Officers in blue boiler suits were still working their way along the edge of Longstone Moor, trying to pick up traces of Michael Clay.

‘Hey, look,’ said Cooper. ‘It’s Sitz, Platz, Holen and Bissen.’

He looked at Fry, to see if she’d heard the joke around the office. Derbyshire Constabulary had recently been buying German-speaking police dogs, which meant that dog handlers had to learn the German commands to make their dogs work properly. Some wag had named the dog handlers after the German commands for sit, stay, fetch and bite: Sitz, Platz, Holen and Bissen.

‘Somewhere there ought to be an “Aus”,’ said Fry. ‘Let go.’

‘Yes,’ said Cooper, searching for clues to whether he should be laughing or not. He marvelled at the change that had taken place in her. For a short while this afternoon, he thought he’d got close to the real Diane Fry. But she’d slipped away from him and he’d lost the scent. And that was wrong, because this was his territory, not hers.

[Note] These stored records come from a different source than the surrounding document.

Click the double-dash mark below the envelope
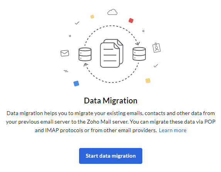The height and width of the screenshot is (172, 221). (x=66, y=71)
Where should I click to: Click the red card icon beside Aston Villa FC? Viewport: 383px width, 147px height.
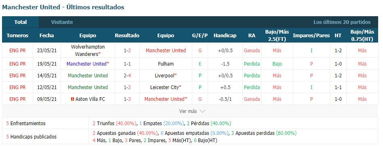[72, 99]
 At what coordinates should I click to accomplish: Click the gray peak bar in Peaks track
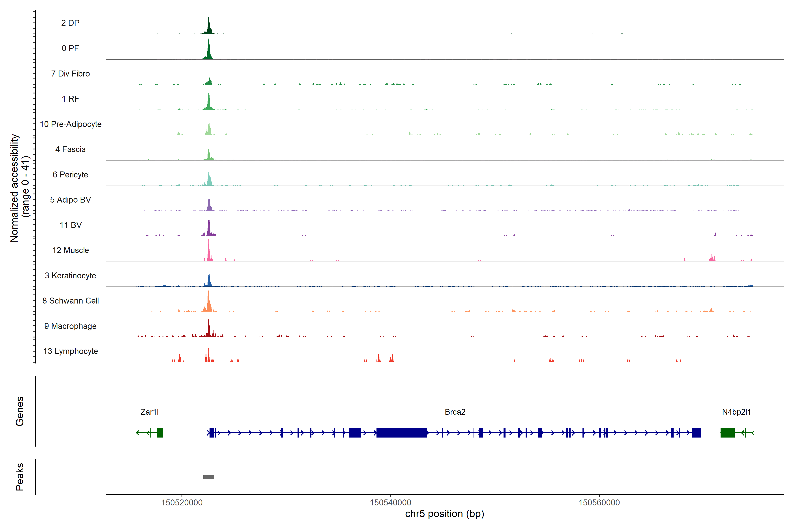coord(208,477)
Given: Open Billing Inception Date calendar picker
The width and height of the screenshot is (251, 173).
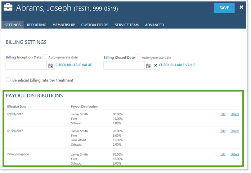Looking at the screenshot, I should [50, 65].
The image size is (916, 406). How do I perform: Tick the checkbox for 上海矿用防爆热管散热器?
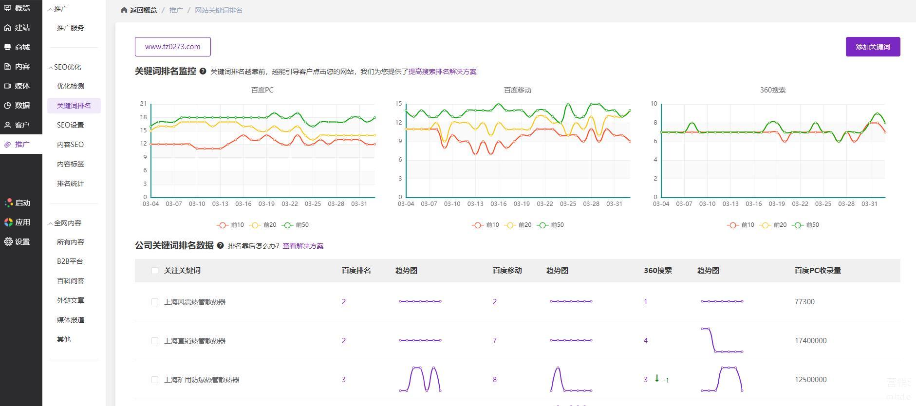click(x=155, y=380)
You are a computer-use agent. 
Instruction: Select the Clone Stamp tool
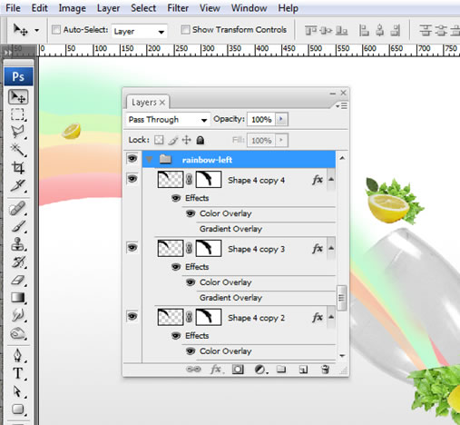(18, 244)
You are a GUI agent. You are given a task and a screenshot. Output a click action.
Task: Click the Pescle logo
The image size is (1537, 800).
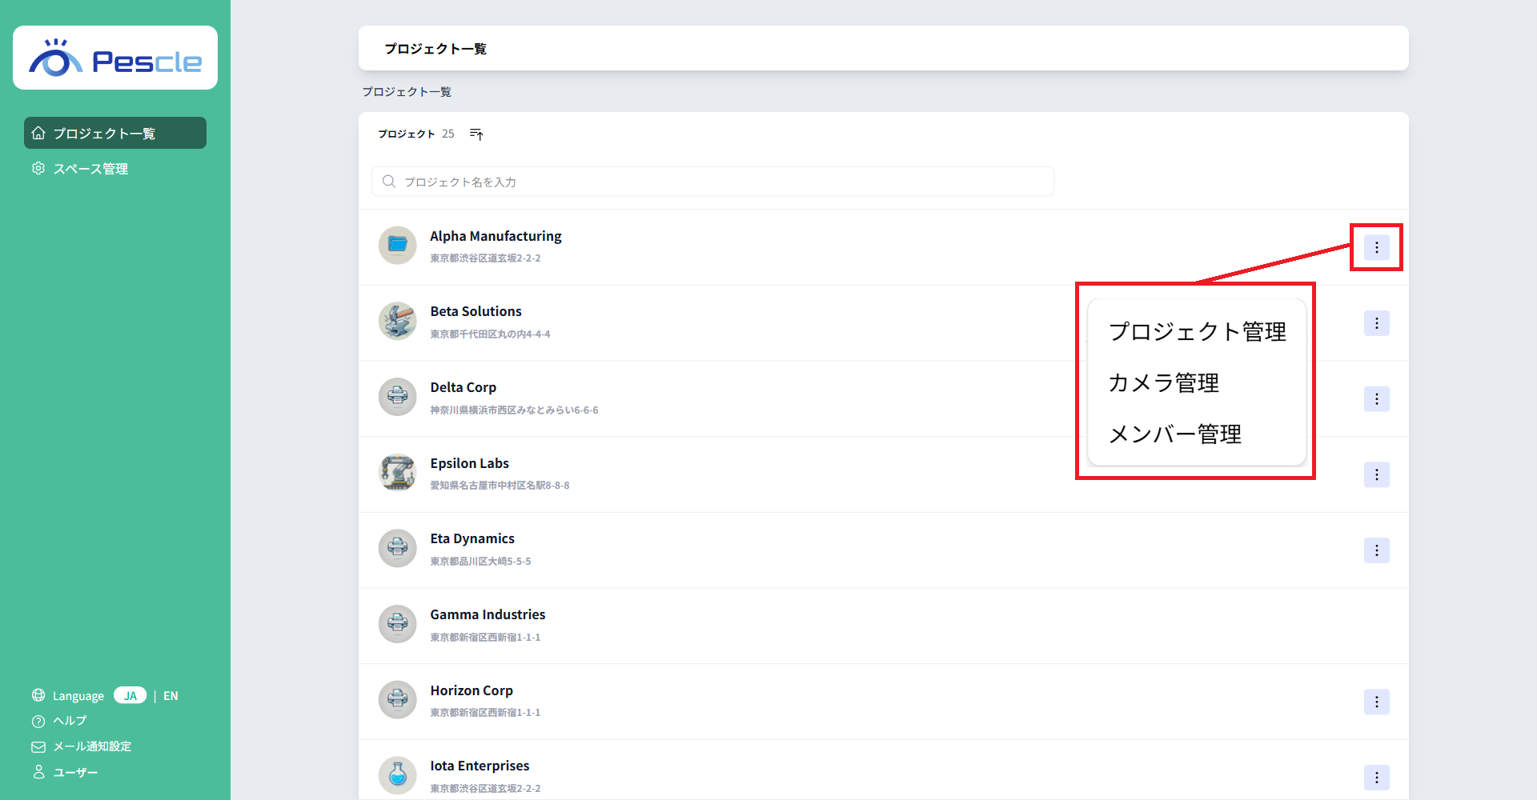tap(115, 58)

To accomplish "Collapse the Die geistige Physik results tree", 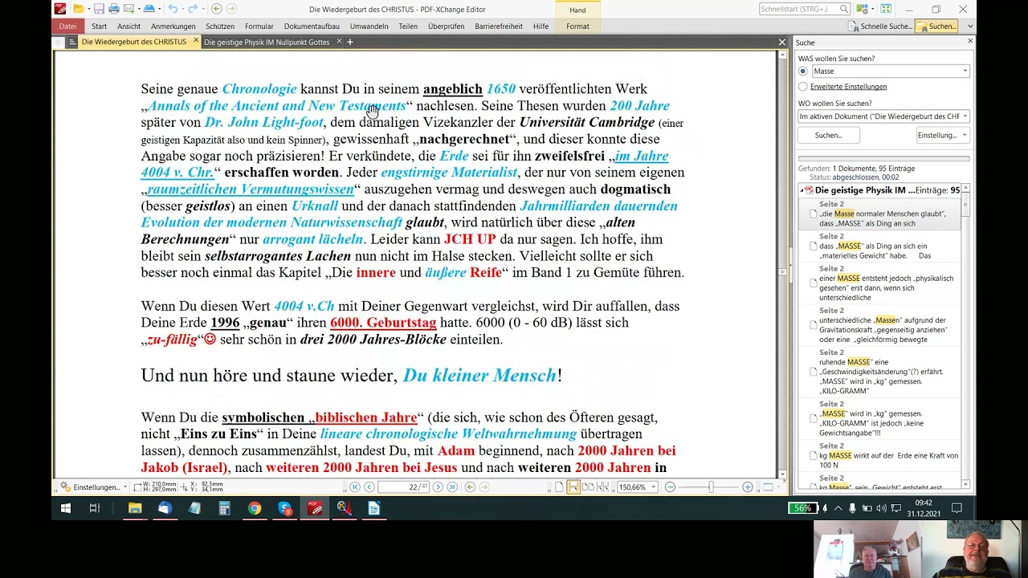I will tap(802, 190).
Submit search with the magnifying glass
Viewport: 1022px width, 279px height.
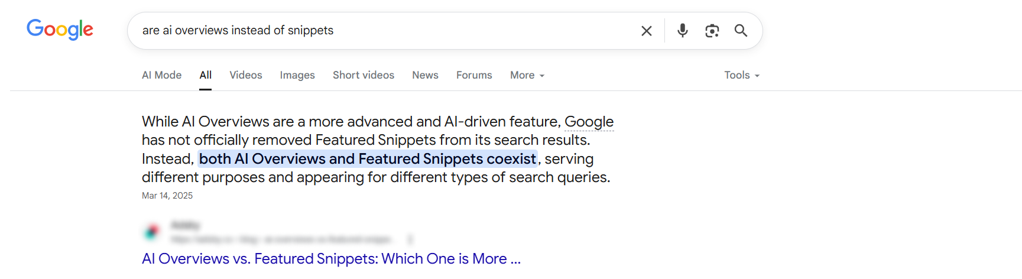coord(741,31)
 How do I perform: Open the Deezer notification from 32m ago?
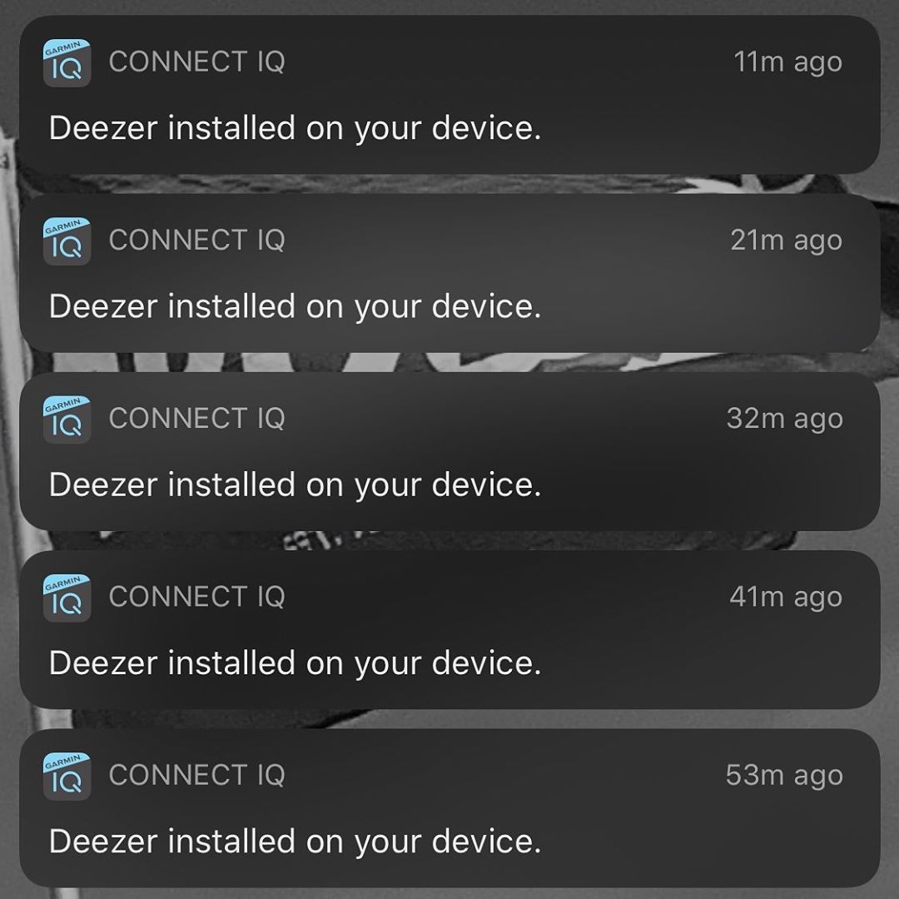pyautogui.click(x=450, y=451)

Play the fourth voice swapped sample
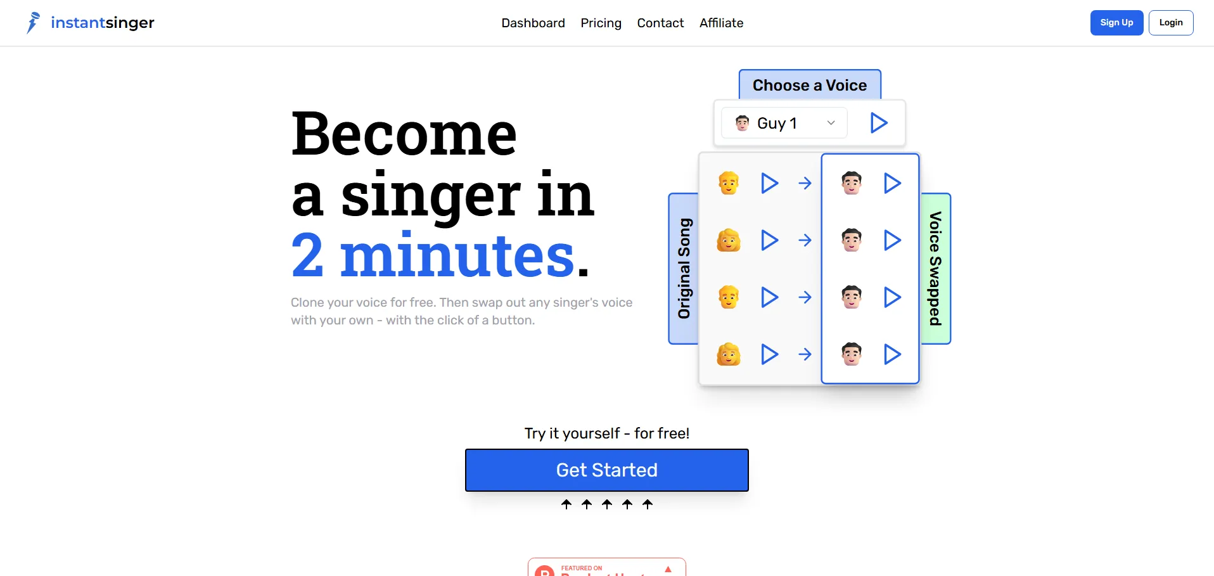(x=892, y=354)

Cooper gazed around. You could see Longstone Moor quite clearly from here. On these moors there were still traces of the old packhorse ways that had once been used by travellers such as pedlars, tinkers and badgers. The inhabitants of one valley often knew nothing of the neighbouring dale, because they were separated by inhospitable moorland. For directions, they had only rock formations with descriptive names, or ancient man-made features. Head for the Eagle Stone, turn left at Hob Hurst’s House.

And the biggest problem was the weather, which changed so suddenly on the moors. Low cloud, heavy rain, fog, snow — they could all reduce visibility so much that travellers often lost their way during the winter, and that meant losing their lives. Just as Philip Worsley had on Wednesday.

The landscape was scattered with the small white dots of sheep, a typical White Peak sight. But here and there among them, like alien giants, were much larger objects, bright yellow, their long necks swinging as they hunted backwards and forwards, the scream of their alarms reaching him on the wind. Quarrying machines, hacking out more limestone to fill the dumper trucks. Soon, this landscape would be gone for ever.

‘And what about Michael Clay?’ asked Cooper. ‘Is there a woman involved there, too?’

Fry frowned. ‘Well, not his niece, Pauline Outram. And not his daughter, either.’